(Stored records)
↓↓↓

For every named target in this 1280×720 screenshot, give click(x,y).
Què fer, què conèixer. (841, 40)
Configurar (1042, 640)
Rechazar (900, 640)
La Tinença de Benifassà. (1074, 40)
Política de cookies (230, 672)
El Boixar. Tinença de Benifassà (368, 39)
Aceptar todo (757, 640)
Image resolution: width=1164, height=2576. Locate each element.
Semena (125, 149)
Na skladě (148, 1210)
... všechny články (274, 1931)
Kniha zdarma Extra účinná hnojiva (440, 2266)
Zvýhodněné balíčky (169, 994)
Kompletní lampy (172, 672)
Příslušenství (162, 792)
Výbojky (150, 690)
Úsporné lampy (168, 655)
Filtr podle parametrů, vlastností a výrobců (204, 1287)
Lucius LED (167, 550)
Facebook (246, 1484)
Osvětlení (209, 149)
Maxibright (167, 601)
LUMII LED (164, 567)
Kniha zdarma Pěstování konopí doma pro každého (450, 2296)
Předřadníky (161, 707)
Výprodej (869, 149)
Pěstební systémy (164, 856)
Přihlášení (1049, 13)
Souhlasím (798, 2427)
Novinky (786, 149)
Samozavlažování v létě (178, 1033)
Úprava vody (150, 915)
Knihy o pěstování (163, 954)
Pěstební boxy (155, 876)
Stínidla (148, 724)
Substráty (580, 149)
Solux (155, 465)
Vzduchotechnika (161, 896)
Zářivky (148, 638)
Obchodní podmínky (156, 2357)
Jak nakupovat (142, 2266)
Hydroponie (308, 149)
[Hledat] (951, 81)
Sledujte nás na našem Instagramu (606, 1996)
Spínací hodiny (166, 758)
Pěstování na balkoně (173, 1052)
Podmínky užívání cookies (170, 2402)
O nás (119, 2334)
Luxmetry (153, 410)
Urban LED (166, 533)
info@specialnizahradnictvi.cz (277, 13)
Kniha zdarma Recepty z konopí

↑↑↑

- WORK REQUIRED
Every entry must appear in the answer exactly as written.

- RESPONSE AREA
For every named target in this 1280×720 screenshot, give click(x,y).
Què fer, què conèixer. (841, 40)
Configurar (1042, 640)
Rechazar (900, 640)
La Tinença de Benifassà. (1074, 40)
Política de cookies (230, 672)
El Boixar. Tinença de Benifassà (368, 39)
Aceptar todo (757, 640)
Image resolution: width=1164, height=2576. Locate each element.
Semena (125, 149)
Na skladě (148, 1210)
... všechny články (274, 1931)
Kniha zdarma Extra účinná hnojiva (440, 2266)
Zvýhodněné balíčky (169, 994)
Kompletní lampy (172, 672)
Příslušenství (162, 792)
Výbojky (150, 690)
Úsporné lampy (168, 655)
Filtr podle parametrů, vlastností a výrobců (204, 1287)
Lucius LED (167, 550)
Facebook (246, 1484)
Osvětlení (209, 149)
Maxibright (167, 601)
LUMII LED (164, 567)
Kniha zdarma Pěstování konopí doma pro každého (450, 2296)
Předřadníky (161, 707)
Výprodej (869, 149)
Pěstební systémy (164, 856)
Přihlášení (1049, 13)
Souhlasím (798, 2427)
Novinky (786, 149)
Samozavlažování v létě (178, 1033)
Úprava vody (150, 915)
Knihy o pěstování (163, 954)
Pěstební boxy (155, 876)
Stínidla (148, 724)
Substráty (580, 149)
Solux (155, 465)
Vzduchotechnika (161, 896)
Zářivky (148, 638)
Obchodní podmínky (156, 2357)
Jak nakupovat (142, 2266)
Hydroponie (308, 149)
[Hledat] (951, 81)
Sledujte nás na našem Instagramu (606, 1996)
Spínací hodiny (166, 758)
Pěstování na balkoně (173, 1052)
Podmínky užívání cookies (170, 2402)
O nás (119, 2334)
Luxmetry (153, 410)
Urban LED (166, 533)
info@specialnizahradnictvi.cz (277, 13)
Kniha zdarma Recepty z konopí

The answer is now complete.